It's a big day for the Chancellor today as he delivers his (most likely) last ever budget. As Labour is going to get kicked out of power in a few weeks what is announced today will not actually be implemented, but the general tone of the budget will indicate the Labour party's willingness to cut the deficit, which could be important in the event of a hung parliament and a possible coalition government. The election is within sight now so there isn't going to be any clear rises in income tax or VAT, otherwise Darling may find himself lynched by the Labour benches before he leaves the chamber, but neither will the budget be a pre-election give away, as any grandiose spending plans are likely to be treated with derision. Borrowing is likely to undershoot forecasts for this year, and this could give the Chancellor a little space for some modest spending, and no doubt no10 will be putting pressure on Darling to do so, but he would be wiser to keep the borrowing down and the budget modest.

The Pound has remained subdued ahead of the budget, hovering around 1.50 against the Dollar. There was some better economic news out of the US yesterday with existing homes sales falling less than expected, while a manufacturing survey showed some improvement. However the problems between the US and China over currency manipulation continue to weigh on risk appetite, keeping the Dollar strong. The USD has pushed the Euro down below 1.34 over the course of yesterday.

Yesterday's inflation figures for the UK have been taken as good news for the economy overall, with the moderation of the CPI down to 3% making a rate rise this year extremely unlikely. The fall has not been such good news for the Pound, but it has not really weighed on it either, although it has kept relatively weak against the Dollar, it has put in a decent rally against the Euro, as the single currency is again weighed down by Greek debt problems. The rumours and haggling continue on, with France and Germany now apparently agreed that any bailout should include the IMF, but Germany is only willing to help as a measure of last resort, or as someone put it yesterday 'when the body is cold'. Such talk is not very reassuring to Greece's government who need some kind of stop gap in place, just to make borrowing cheaper for their government, and it has weighed on the Euro allowing the Pound to recover up to touch 1.12 early this morning.

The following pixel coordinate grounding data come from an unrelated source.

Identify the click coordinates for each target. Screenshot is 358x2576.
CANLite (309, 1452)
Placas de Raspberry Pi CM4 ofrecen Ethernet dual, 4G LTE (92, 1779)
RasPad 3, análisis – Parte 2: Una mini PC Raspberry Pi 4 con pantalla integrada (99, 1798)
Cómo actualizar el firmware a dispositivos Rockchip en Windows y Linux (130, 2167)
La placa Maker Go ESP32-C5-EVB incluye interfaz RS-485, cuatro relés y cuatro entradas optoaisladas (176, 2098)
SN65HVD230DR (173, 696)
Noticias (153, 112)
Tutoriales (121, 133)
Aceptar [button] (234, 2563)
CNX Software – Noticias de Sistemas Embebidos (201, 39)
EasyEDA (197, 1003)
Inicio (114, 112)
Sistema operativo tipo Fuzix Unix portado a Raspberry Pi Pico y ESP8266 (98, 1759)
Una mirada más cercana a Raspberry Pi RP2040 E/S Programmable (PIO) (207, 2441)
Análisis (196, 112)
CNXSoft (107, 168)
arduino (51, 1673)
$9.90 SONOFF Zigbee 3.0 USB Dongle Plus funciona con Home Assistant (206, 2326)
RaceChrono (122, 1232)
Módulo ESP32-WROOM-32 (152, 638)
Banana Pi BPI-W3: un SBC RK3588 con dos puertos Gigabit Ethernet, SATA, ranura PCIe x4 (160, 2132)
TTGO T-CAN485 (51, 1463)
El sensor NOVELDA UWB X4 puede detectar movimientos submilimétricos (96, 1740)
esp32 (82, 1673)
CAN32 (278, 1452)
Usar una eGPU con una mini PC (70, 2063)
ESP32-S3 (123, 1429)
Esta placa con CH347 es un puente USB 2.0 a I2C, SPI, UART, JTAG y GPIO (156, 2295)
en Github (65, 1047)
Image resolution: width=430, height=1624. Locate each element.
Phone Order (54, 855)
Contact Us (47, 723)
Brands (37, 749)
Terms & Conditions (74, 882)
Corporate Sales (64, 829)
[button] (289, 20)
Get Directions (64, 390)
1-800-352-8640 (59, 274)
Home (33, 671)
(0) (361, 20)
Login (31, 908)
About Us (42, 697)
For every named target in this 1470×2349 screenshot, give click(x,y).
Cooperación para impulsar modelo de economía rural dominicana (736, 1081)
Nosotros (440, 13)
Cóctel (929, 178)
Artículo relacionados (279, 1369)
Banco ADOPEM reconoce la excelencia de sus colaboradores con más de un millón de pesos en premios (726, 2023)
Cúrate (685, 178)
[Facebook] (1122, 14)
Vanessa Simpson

So the budget will dominate the economic and political headlines for the UK today. It will contain some forecasts for growth and borrowing, unchanged and lower respectively, and probably some kind of modest spending initiative in an attempt to grab the headlines. As stated above, the things announced today will not be implemented as Labour won't be in power after the election, however if the Chancellor can give a responsible budget that provides some direction to reducing the deficit, then it should be positive for the Pound.